TRY IT:
Print out the full listing, exactly.

DATA FOR REVIEW:
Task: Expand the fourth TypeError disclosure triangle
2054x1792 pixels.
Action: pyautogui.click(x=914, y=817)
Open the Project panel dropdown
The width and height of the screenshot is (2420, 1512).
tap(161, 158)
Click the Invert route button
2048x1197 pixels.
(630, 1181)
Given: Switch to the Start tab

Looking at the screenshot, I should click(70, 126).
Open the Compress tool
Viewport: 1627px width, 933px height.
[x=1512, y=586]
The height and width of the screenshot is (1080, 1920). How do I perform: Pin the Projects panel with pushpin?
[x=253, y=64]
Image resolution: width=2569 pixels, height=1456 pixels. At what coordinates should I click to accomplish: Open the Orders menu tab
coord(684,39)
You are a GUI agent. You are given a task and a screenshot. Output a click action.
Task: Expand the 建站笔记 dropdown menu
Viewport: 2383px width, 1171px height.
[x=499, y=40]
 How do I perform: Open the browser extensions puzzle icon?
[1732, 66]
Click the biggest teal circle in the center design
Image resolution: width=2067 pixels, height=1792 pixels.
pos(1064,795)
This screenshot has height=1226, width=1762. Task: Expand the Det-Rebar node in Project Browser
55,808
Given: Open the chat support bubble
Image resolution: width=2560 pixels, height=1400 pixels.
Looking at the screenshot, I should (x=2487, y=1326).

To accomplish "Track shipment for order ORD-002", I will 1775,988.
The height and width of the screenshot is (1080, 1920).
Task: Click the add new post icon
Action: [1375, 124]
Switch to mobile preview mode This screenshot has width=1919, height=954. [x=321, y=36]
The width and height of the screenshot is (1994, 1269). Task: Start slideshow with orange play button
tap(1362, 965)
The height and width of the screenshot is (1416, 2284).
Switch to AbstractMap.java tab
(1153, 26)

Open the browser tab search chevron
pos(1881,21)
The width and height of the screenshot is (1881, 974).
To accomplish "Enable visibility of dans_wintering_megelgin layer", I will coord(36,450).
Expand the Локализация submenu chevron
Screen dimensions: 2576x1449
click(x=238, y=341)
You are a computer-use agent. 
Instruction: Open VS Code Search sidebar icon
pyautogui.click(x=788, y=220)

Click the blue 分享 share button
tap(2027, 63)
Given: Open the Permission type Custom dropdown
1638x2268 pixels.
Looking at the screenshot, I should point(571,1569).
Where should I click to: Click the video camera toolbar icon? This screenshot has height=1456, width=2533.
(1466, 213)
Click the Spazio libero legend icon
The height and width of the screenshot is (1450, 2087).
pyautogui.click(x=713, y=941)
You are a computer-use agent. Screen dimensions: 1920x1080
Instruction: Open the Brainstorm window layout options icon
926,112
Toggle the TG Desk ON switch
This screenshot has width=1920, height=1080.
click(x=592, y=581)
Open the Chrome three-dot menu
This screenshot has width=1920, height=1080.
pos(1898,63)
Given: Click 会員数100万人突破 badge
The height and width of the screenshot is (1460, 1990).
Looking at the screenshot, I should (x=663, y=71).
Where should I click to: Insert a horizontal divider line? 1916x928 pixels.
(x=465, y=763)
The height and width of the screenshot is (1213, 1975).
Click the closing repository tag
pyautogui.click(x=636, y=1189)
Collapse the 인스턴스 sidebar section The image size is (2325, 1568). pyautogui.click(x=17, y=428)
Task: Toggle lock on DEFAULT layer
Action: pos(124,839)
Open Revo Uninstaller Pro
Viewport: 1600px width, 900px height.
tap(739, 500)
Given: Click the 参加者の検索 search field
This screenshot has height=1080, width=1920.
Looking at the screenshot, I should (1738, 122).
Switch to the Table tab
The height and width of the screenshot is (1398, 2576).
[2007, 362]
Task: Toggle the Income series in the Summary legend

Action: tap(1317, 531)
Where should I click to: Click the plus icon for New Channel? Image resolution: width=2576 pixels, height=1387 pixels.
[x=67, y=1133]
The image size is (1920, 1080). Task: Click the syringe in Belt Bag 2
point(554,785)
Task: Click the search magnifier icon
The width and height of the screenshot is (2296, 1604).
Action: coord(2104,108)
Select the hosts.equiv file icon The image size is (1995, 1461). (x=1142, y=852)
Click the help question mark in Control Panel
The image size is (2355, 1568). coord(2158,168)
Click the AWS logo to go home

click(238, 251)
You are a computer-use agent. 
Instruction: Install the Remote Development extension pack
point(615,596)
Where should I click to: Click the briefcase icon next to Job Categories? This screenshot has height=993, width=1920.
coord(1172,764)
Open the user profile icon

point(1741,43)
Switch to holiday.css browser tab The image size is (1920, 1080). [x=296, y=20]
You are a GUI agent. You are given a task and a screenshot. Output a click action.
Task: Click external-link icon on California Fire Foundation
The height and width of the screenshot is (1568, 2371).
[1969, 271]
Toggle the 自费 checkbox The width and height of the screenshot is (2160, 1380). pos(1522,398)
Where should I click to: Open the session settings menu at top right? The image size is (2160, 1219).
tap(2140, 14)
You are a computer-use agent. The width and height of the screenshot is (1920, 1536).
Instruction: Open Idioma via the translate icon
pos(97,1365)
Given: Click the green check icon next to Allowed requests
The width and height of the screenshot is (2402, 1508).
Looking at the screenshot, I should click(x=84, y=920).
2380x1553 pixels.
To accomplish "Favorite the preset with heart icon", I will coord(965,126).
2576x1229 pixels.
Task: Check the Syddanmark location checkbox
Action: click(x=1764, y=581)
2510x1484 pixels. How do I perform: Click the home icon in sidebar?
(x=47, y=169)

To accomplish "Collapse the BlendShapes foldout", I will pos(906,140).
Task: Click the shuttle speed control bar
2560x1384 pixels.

RESULT OF THIS EXERCISE:
Task: Expand the fourth TypeError disclosure triangle
2054x1792 pixels.
Action: pyautogui.click(x=914, y=817)
Open the Project panel dropdown
The width and height of the screenshot is (2420, 1512).
tap(161, 158)
Click the Invert route button
2048x1197 pixels.
(630, 1181)
Given: Switch to the Start tab

Looking at the screenshot, I should click(70, 126).
Open the Compress tool
Viewport: 1627px width, 933px height.
[x=1512, y=586]
The height and width of the screenshot is (1080, 1920). How do I perform: Pin the Projects panel with pushpin?
[x=253, y=64]
Image resolution: width=2569 pixels, height=1456 pixels. At what coordinates should I click to accomplish: Open the Orders menu tab
coord(684,39)
You are a GUI agent. You are given a task and a screenshot. Output a click action.
Task: Expand the 建站笔记 dropdown menu
Viewport: 2383px width, 1171px height.
[x=499, y=40]
 How do I perform: Open the browser extensions puzzle icon?
[1732, 66]
Click the biggest teal circle in the center design
Image resolution: width=2067 pixels, height=1792 pixels.
pos(1064,795)
This screenshot has height=1226, width=1762. Task: Expand the Det-Rebar node in Project Browser
55,808
Given: Open the chat support bubble
Image resolution: width=2560 pixels, height=1400 pixels.
Looking at the screenshot, I should (x=2487, y=1326).

To accomplish "Track shipment for order ORD-002", I will 1775,988.
The height and width of the screenshot is (1080, 1920).
Task: Click the add new post icon
Action: [1375, 124]
Switch to mobile preview mode This screenshot has width=1919, height=954. [x=321, y=36]
The width and height of the screenshot is (1994, 1269). Task: Start slideshow with orange play button
tap(1362, 965)
The height and width of the screenshot is (1416, 2284).
Switch to AbstractMap.java tab
(1153, 26)

Open the browser tab search chevron
pos(1881,21)
The width and height of the screenshot is (1881, 974).
To accomplish "Enable visibility of dans_wintering_megelgin layer", I will coord(36,450).
Expand the Локализация submenu chevron
Screen dimensions: 2576x1449
click(x=238, y=341)
You are a computer-use agent. 
Instruction: Open VS Code Search sidebar icon
pyautogui.click(x=788, y=220)

Click the blue 分享 share button
tap(2027, 63)
Given: Open the Permission type Custom dropdown
1638x2268 pixels.
Looking at the screenshot, I should point(571,1569).
Where should I click to: Click the video camera toolbar icon? This screenshot has height=1456, width=2533.
(1466, 213)
Click the Spazio libero legend icon
The height and width of the screenshot is (1450, 2087).
pyautogui.click(x=713, y=941)
You are a computer-use agent. Screen dimensions: 1920x1080
Instruction: Open the Brainstorm window layout options icon
926,112
Toggle the TG Desk ON switch
This screenshot has width=1920, height=1080.
click(x=592, y=581)
Open the Chrome three-dot menu
This screenshot has width=1920, height=1080.
pos(1898,63)
Given: Click 会員数100万人突破 badge
The height and width of the screenshot is (1460, 1990).
Looking at the screenshot, I should (x=663, y=71).
Where should I click to: Insert a horizontal divider line? 1916x928 pixels.
(x=465, y=763)
The height and width of the screenshot is (1213, 1975).
Click the closing repository tag
pyautogui.click(x=636, y=1189)
Collapse the 인스턴스 sidebar section The image size is (2325, 1568). pyautogui.click(x=17, y=428)
Task: Toggle lock on DEFAULT layer
Action: pos(124,839)
Open Revo Uninstaller Pro
Viewport: 1600px width, 900px height.
tap(739, 500)
Given: Click the 参加者の検索 search field
This screenshot has height=1080, width=1920.
Looking at the screenshot, I should (1738, 122).
Switch to the Table tab
The height and width of the screenshot is (1398, 2576).
[2007, 362]
Task: Toggle the Income series in the Summary legend

Action: tap(1317, 531)
Where should I click to: Click the plus icon for New Channel? Image resolution: width=2576 pixels, height=1387 pixels.
[x=67, y=1133]
The image size is (1920, 1080). Task: Click the syringe in Belt Bag 2
point(554,785)
Task: Click the search magnifier icon
The width and height of the screenshot is (2296, 1604).
Action: coord(2104,108)
Select the hosts.equiv file icon The image size is (1995, 1461). (x=1142, y=852)
Click the help question mark in Control Panel
The image size is (2355, 1568). coord(2158,168)
Click the AWS logo to go home

click(238, 251)
You are a computer-use agent. 
Instruction: Install the Remote Development extension pack
point(615,596)
Where should I click to: Click the briefcase icon next to Job Categories? This screenshot has height=993, width=1920.
coord(1172,764)
Open the user profile icon

point(1741,43)
Switch to holiday.css browser tab The image size is (1920, 1080). [x=296, y=20]
You are a GUI agent. You are given a task and a screenshot. Output a click action.
Task: Click external-link icon on California Fire Foundation
The height and width of the screenshot is (1568, 2371).
[1969, 271]
Toggle the 自费 checkbox The width and height of the screenshot is (2160, 1380). pos(1522,398)
Where should I click to: Open the session settings menu at top right? The image size is (2160, 1219).
tap(2140, 14)
You are a computer-use agent. The width and height of the screenshot is (1920, 1536).
Instruction: Open Idioma via the translate icon
pos(97,1365)
Given: Click the green check icon next to Allowed requests
The width and height of the screenshot is (2402, 1508).
Looking at the screenshot, I should click(x=84, y=920).
2380x1553 pixels.
To accomplish "Favorite the preset with heart icon", I will coord(965,126).
2576x1229 pixels.
Task: Check the Syddanmark location checkbox
Action: click(x=1764, y=581)
2510x1484 pixels. How do I perform: Click the home icon in sidebar?
(x=47, y=169)

To accomplish "Collapse the BlendShapes foldout", I will pos(906,140).
Task: Click the shuttle speed control bar
2560x1384 pixels.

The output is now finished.